**Stored data:**
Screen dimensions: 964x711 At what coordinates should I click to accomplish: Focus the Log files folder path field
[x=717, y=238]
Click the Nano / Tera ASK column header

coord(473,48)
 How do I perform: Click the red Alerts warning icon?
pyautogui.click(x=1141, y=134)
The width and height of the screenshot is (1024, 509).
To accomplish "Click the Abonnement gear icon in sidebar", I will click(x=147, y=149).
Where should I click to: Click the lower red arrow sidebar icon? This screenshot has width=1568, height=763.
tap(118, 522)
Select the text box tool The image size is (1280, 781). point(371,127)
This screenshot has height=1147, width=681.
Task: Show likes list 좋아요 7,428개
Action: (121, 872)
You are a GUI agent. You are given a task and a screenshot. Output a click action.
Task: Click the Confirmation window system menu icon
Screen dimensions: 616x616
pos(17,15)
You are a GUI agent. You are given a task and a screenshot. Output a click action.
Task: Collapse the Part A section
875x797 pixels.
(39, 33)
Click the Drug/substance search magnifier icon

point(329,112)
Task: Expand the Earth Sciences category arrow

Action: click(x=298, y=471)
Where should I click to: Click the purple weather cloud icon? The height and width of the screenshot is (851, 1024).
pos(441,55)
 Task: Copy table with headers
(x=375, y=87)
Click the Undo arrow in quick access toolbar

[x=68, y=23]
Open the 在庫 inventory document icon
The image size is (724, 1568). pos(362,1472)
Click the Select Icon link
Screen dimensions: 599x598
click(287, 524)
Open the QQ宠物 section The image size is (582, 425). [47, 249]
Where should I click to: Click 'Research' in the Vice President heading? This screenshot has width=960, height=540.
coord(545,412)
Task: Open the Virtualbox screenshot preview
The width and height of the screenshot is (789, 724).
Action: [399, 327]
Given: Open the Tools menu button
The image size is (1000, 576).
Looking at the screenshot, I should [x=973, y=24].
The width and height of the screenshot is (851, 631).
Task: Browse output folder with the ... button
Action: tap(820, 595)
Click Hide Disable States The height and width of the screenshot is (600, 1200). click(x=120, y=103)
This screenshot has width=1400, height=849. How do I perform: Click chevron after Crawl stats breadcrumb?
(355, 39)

**PROMPT:** The reply should restate the records above in full, character for character.

**RESPONSE BELOW:**
Screen dimensions: 964x711 At what coordinates should I click to accomplish: Focus the Log files folder path field
[x=717, y=238]
Click the Nano / Tera ASK column header

coord(473,48)
 How do I perform: Click the red Alerts warning icon?
pyautogui.click(x=1141, y=134)
The width and height of the screenshot is (1024, 509).
To accomplish "Click the Abonnement gear icon in sidebar", I will click(x=147, y=149).
Where should I click to: Click the lower red arrow sidebar icon? This screenshot has width=1568, height=763.
tap(118, 522)
Select the text box tool The image size is (1280, 781). point(371,127)
This screenshot has height=1147, width=681.
Task: Show likes list 좋아요 7,428개
Action: (121, 872)
You are a GUI agent. You are given a task and a screenshot. Output a click action.
Task: Click the Confirmation window system menu icon
Screen dimensions: 616x616
pos(17,15)
You are a GUI agent. You are given a task and a screenshot. Output a click action.
Task: Collapse the Part A section
875x797 pixels.
(39, 33)
Click the Drug/substance search magnifier icon

point(329,112)
Task: Expand the Earth Sciences category arrow

Action: click(x=298, y=471)
Where should I click to: Click the purple weather cloud icon? The height and width of the screenshot is (851, 1024).
pos(441,55)
 Task: Copy table with headers
(x=375, y=87)
Click the Undo arrow in quick access toolbar

[x=68, y=23]
Open the 在庫 inventory document icon
The image size is (724, 1568). pos(362,1472)
Click the Select Icon link
Screen dimensions: 599x598
click(287, 524)
Open the QQ宠物 section The image size is (582, 425). [47, 249]
Where should I click to: Click 'Research' in the Vice President heading? This screenshot has width=960, height=540.
coord(545,412)
Task: Open the Virtualbox screenshot preview
The width and height of the screenshot is (789, 724).
Action: [399, 327]
Given: Open the Tools menu button
The image size is (1000, 576).
Looking at the screenshot, I should [x=973, y=24].
The width and height of the screenshot is (851, 631).
Task: Browse output folder with the ... button
Action: tap(820, 595)
Click Hide Disable States The height and width of the screenshot is (600, 1200). click(x=120, y=103)
This screenshot has width=1400, height=849. How do I perform: Click chevron after Crawl stats breadcrumb?
(355, 39)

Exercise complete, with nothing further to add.